[Forumsauszug]:

Lieber so, als anstatt unaufällig. Damit will ich ja warnen und kein Bericht schrieben. Lieber auffällig so das die Leute das mitbekommen und vorsichtig sind.

Gruß Melwin|rolleyes


----------



## MDPXX (18. Oktober 2007)

*AW: In Dänemark am Fjord!! Petermännchen Gefahr! Vorsicht.*



franke schrieb:


> und ich freu mich über jedes, das ich erwische. Schmecken wirklich gut.



Sie haben wirklich recht wenn sie sagen das er wirklich gut schmeckt. Er ist auch ein sehr delikater Fisch.
Ich habe sie mir auch selbst geräuchert und es war so lecker.
Also im endeffekt lohnt es sich ihn zu fangen. Aber man sollte stehts aufpassen.|supergri

Gruß Melwin


----------



## andre23 (19. Oktober 2007)

[Übungsdaten]:
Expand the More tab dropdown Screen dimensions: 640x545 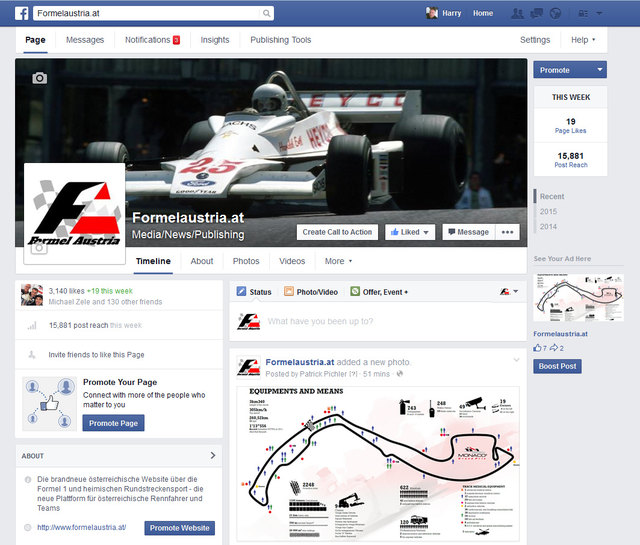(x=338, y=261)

[Arbeitsauftrag]: Als was für einen Fisch bezeichnet der Forumsauszug das Petermännchen im Beitrag vom 18. Oktober 2007? Die Zeilen stehen in keinem Zusammenhang mit dem Forumsauszug.

[Lösung]: Als einen sehr delikaten Fisch.